Items listed in a dataset:
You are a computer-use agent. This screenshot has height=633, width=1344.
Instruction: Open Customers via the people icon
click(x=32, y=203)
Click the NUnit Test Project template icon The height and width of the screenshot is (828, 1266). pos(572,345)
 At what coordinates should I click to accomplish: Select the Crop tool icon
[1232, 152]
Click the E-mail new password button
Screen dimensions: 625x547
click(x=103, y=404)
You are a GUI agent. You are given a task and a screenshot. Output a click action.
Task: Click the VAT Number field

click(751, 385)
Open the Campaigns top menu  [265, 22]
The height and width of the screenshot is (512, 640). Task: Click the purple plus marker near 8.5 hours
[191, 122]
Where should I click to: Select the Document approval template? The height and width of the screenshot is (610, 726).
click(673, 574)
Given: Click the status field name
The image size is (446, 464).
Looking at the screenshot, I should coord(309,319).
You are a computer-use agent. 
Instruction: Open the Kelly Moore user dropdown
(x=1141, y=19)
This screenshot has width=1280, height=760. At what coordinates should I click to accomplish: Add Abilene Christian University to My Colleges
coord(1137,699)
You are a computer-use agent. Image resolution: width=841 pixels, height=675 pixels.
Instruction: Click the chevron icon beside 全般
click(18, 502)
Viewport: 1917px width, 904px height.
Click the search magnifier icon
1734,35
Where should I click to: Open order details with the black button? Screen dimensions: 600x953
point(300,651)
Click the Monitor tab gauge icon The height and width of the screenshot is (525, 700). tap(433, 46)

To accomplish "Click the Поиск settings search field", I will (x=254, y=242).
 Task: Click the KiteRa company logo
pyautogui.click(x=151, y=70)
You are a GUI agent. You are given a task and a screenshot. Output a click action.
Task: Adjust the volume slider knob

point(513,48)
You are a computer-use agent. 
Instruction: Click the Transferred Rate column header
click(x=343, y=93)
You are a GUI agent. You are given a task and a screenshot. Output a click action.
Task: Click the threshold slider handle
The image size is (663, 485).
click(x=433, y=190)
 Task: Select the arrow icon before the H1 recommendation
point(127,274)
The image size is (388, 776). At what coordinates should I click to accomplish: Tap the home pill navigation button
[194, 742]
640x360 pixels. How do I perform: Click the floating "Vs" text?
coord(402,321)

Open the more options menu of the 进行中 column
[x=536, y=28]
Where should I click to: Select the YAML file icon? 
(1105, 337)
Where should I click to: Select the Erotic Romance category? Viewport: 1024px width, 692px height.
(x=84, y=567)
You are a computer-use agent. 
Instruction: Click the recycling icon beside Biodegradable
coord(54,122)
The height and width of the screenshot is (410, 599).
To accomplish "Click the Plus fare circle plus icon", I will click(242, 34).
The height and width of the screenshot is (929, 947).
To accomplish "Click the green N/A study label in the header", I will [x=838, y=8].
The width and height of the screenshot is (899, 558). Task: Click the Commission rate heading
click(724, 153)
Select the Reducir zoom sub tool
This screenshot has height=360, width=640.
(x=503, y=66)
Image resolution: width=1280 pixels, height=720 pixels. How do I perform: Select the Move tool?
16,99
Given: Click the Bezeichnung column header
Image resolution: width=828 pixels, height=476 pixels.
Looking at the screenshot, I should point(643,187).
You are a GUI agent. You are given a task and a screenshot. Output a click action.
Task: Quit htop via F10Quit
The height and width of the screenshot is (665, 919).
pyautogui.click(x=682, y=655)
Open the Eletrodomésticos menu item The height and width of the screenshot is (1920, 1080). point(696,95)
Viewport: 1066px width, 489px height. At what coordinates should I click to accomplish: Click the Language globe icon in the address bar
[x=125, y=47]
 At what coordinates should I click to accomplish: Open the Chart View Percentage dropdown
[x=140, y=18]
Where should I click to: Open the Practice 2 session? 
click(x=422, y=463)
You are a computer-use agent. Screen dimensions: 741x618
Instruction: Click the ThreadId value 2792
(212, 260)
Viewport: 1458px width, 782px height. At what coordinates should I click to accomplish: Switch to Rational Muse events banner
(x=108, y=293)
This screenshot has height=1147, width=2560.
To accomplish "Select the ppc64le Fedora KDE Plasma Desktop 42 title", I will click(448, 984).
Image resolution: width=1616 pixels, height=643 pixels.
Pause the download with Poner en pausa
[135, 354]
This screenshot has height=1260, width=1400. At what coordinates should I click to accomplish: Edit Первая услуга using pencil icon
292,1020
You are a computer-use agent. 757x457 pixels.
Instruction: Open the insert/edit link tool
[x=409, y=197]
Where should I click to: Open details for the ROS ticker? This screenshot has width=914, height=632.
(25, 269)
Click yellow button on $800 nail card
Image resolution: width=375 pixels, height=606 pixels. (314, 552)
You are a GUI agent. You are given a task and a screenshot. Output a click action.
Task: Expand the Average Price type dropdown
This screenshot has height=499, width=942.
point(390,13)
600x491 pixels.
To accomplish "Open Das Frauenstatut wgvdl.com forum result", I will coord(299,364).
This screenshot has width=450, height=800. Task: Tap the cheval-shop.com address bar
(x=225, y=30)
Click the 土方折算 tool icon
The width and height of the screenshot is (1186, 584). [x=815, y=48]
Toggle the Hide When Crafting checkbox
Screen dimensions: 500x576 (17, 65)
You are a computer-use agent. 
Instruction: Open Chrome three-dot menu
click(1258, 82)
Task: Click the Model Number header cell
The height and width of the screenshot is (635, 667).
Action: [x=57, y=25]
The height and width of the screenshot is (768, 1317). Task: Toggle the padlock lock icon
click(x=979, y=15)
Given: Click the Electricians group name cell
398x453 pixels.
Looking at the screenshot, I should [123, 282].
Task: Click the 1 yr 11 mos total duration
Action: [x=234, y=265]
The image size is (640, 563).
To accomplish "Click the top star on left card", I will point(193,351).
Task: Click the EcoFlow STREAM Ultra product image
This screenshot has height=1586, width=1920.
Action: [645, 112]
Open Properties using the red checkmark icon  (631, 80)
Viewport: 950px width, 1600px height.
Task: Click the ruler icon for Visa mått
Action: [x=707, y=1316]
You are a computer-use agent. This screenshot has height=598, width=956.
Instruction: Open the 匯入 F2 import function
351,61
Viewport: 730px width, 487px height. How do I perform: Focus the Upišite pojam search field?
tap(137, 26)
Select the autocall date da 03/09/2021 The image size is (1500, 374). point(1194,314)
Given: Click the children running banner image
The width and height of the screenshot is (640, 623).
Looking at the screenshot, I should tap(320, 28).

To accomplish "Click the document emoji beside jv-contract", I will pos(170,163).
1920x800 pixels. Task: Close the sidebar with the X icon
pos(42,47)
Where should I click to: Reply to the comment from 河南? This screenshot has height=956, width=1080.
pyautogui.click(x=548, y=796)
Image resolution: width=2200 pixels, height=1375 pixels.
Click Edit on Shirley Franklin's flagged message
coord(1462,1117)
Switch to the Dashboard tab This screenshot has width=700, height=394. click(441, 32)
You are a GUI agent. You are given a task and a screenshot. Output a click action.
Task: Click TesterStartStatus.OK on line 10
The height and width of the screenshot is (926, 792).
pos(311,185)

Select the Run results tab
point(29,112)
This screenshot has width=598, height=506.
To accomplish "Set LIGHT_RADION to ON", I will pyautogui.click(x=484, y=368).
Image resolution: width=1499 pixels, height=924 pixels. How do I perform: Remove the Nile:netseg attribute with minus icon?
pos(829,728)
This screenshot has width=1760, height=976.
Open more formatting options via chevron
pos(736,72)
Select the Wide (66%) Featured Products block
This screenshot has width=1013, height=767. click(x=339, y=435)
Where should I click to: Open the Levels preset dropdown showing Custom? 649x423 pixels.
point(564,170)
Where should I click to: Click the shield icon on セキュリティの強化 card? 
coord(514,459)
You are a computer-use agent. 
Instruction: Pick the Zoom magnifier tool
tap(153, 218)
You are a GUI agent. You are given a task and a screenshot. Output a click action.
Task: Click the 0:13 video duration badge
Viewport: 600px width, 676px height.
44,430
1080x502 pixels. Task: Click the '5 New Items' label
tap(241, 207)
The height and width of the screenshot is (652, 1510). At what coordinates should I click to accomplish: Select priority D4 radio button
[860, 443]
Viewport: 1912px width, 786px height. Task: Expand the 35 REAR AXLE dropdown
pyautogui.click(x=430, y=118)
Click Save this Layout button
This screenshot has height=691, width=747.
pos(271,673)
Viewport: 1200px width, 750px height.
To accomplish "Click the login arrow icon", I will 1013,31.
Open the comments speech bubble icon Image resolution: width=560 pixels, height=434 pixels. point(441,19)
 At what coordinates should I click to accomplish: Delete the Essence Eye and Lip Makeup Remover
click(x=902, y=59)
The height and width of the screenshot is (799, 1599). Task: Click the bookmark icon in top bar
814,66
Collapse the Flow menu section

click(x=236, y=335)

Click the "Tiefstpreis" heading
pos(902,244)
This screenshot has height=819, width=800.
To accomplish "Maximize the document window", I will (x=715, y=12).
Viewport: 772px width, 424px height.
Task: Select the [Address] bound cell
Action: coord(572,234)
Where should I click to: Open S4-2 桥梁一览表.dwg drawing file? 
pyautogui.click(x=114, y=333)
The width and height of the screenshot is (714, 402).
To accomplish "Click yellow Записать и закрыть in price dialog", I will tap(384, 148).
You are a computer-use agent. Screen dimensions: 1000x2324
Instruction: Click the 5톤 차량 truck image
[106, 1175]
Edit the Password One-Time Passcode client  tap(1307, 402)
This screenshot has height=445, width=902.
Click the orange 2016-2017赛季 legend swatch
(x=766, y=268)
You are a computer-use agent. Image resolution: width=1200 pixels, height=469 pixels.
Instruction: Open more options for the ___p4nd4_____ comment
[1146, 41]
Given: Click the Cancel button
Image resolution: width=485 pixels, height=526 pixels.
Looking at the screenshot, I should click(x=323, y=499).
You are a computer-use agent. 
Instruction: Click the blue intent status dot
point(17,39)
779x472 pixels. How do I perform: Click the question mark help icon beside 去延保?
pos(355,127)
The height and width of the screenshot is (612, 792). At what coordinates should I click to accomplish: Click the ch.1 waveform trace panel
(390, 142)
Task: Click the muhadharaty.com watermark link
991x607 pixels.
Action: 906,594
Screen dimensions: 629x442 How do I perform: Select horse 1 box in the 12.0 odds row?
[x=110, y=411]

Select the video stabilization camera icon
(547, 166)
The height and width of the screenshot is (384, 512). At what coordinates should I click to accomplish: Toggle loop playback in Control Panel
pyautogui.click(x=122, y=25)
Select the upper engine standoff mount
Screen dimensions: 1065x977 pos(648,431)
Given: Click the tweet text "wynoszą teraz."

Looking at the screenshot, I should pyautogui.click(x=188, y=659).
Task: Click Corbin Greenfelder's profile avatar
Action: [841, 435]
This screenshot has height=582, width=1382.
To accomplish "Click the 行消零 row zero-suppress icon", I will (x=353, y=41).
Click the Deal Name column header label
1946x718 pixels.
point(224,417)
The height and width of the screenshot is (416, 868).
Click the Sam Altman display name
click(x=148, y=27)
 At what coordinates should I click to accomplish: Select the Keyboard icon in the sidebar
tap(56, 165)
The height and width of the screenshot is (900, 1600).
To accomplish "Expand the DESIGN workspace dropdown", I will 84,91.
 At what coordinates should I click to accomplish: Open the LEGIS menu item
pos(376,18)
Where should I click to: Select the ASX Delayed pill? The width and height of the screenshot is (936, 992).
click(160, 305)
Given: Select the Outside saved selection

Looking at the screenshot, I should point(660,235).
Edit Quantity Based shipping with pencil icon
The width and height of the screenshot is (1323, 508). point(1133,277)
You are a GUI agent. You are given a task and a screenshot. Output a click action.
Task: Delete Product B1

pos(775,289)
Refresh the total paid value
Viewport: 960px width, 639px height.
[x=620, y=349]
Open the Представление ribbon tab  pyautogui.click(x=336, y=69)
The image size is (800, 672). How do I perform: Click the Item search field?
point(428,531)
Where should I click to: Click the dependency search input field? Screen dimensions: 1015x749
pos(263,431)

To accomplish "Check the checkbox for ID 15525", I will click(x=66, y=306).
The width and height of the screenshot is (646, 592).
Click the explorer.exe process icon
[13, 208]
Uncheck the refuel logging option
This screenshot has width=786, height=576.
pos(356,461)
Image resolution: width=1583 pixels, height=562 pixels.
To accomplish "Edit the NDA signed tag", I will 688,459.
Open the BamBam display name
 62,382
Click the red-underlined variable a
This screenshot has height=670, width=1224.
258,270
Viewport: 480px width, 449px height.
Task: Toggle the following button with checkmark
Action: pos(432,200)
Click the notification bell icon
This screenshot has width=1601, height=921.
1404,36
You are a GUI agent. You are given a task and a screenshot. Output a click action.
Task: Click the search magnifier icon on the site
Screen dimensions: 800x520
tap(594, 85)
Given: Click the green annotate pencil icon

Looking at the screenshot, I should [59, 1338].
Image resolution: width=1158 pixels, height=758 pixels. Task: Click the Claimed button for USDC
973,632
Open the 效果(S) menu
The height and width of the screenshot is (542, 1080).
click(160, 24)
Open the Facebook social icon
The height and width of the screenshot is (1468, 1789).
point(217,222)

» **Brief**
Could you restate word for word the lines above, from the one that contains "The width and height of the screenshot is (640, 623)." through the one that contains "Viewport: 1200px width, 750px height.", and no others?

» **Answer to the problem**
The width and height of the screenshot is (640, 623).
Looking at the screenshot, I should tap(320, 28).

To accomplish "Click the document emoji beside jv-contract", I will pos(170,163).
1920x800 pixels. Task: Close the sidebar with the X icon
pos(42,47)
Where should I click to: Reply to the comment from 河南? This screenshot has height=956, width=1080.
pyautogui.click(x=548, y=796)
Image resolution: width=2200 pixels, height=1375 pixels.
Click Edit on Shirley Franklin's flagged message
coord(1462,1117)
Switch to the Dashboard tab This screenshot has width=700, height=394. click(441, 32)
You are a GUI agent. You are given a task and a screenshot. Output a click action.
Task: Click TesterStartStatus.OK on line 10
The height and width of the screenshot is (926, 792).
pos(311,185)

Select the Run results tab
point(29,112)
This screenshot has width=598, height=506.
To accomplish "Set LIGHT_RADION to ON", I will pyautogui.click(x=484, y=368).
Image resolution: width=1499 pixels, height=924 pixels. How do I perform: Remove the Nile:netseg attribute with minus icon?
pos(829,728)
This screenshot has width=1760, height=976.
Open more formatting options via chevron
pos(736,72)
Select the Wide (66%) Featured Products block
This screenshot has width=1013, height=767. click(x=339, y=435)
Where should I click to: Open the Levels preset dropdown showing Custom? 649x423 pixels.
point(564,170)
Where should I click to: Click the shield icon on セキュリティの強化 card? 
coord(514,459)
You are a computer-use agent. 
Instruction: Pick the Zoom magnifier tool
tap(153, 218)
You are a GUI agent. You are given a task and a screenshot. Output a click action.
Task: Click the 0:13 video duration badge
Viewport: 600px width, 676px height.
44,430
1080x502 pixels. Task: Click the '5 New Items' label
tap(241, 207)
The height and width of the screenshot is (652, 1510). At what coordinates should I click to accomplish: Select priority D4 radio button
[860, 443]
Viewport: 1912px width, 786px height. Task: Expand the 35 REAR AXLE dropdown
pyautogui.click(x=430, y=118)
Click Save this Layout button
This screenshot has height=691, width=747.
pos(271,673)
Viewport: 1200px width, 750px height.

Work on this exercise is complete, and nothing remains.